Das finanzielle Risiko war auch für Bad Bevensen der ausschlaggebende Grund, das Erlaubnisfeld 2020 an das LBEG zurückzugeben. Die Kosten für eine Probebohrung, um Gewissheit zu haben, ob Tiefengeothermie möglich ist und die Wärme aus dem Untergrund für die Energieversorgung genutzt werden kann, würden bei mehr als 10,4 Millionen Euro liegen. „Bei einem jährlichen Haushalt von insgesamt 12 bis 14 Millionen Euro ist das Risiko für eine Stadt wie Bad Bevensen zu groß“, sagt Feller. Erst dank der Förderung des Landes konnte das Erlaubnisfeld erneut beantragt werden, das nun im kommenden Jahr in einer Probebohrung münden soll. Das Land trägt dabei mit 9 Millionen Euro rund 90 Prozent der Kosten.

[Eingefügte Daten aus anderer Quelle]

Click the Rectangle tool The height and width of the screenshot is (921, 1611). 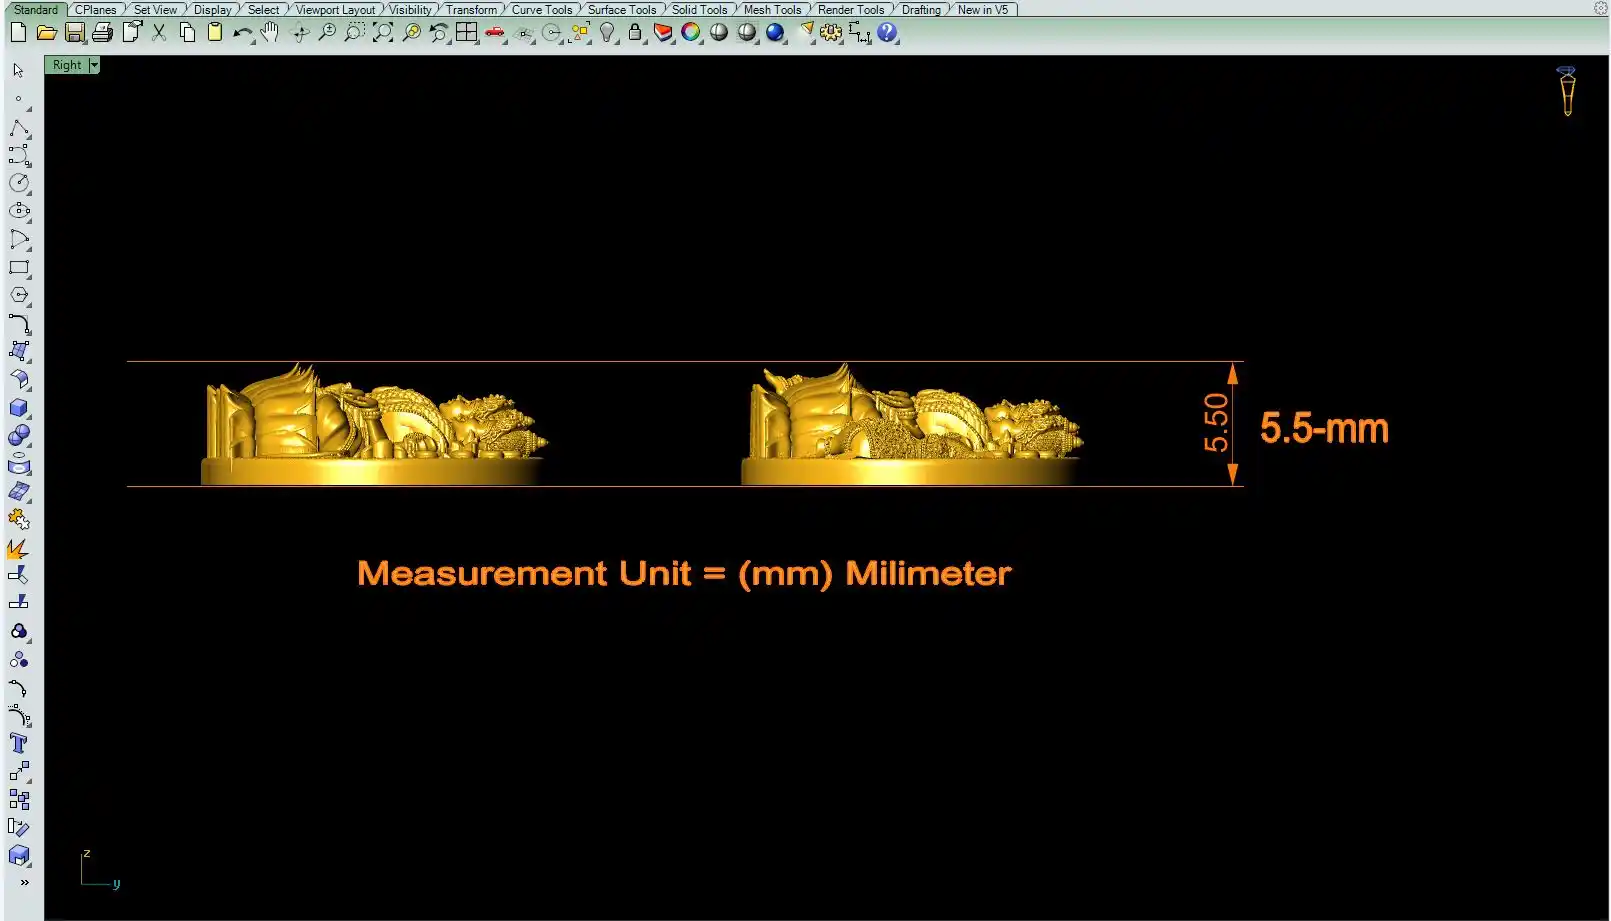tap(19, 268)
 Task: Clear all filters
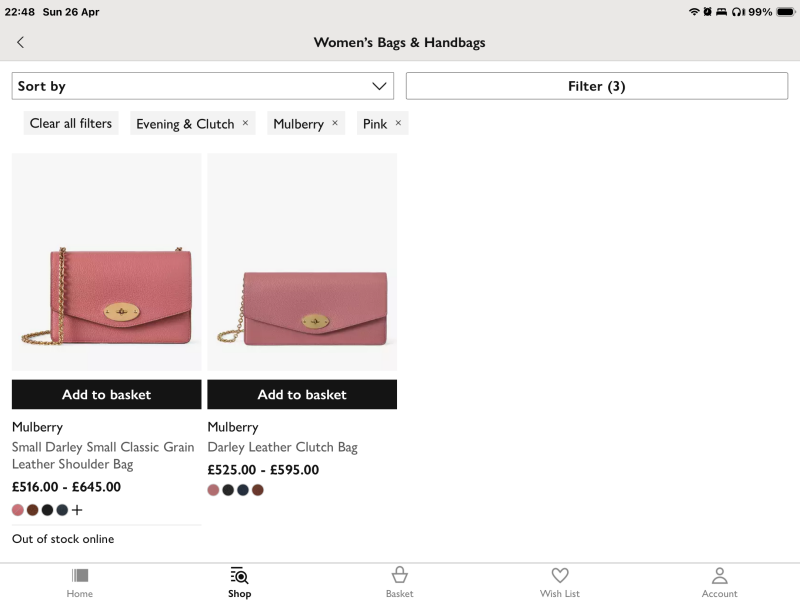(70, 123)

Bei Erfolg des Projektes muss Bad Bevensen den Zuschuss zurückzahlen, wenn die geologischen Bedingungen doch nicht günstig sein sollten nicht. Von diesem Szenario ausgehen möchte Feller aber nicht, die Ambitionen von Bad Bevensen sind groß. „Wir gründen eine Erneuerbare Energiegesellschaft. Deren Aufgabe ist es Projekte zu initiieren, um eine energieautarke Kurstadt zu werden. Geothermie ist dabei ein wichtiger Baustein“, erzählt Feller, der fest damit rechnet: „2026 wollen wir die Wärme haben.“ Drei große Wärmeabnehmer gäbe es auch schon: die Stadt Bad Bevensen mit öffentlichen Gebäuden wie der Therme, der Landkreis Uelzen mit den Schulen und die Klinik. „Der Vorteil ist, dass wir nicht erst noch eine aufwendige Vertriebsstruktur schaffen müssen, weil wir nicht viele einzelne Endabnehmer haben. Wir würden schnell in die Wirtschaftlichkeit gehen.“

Dieser Artikel erschien am 2.3.2023 in Ausgabe #039.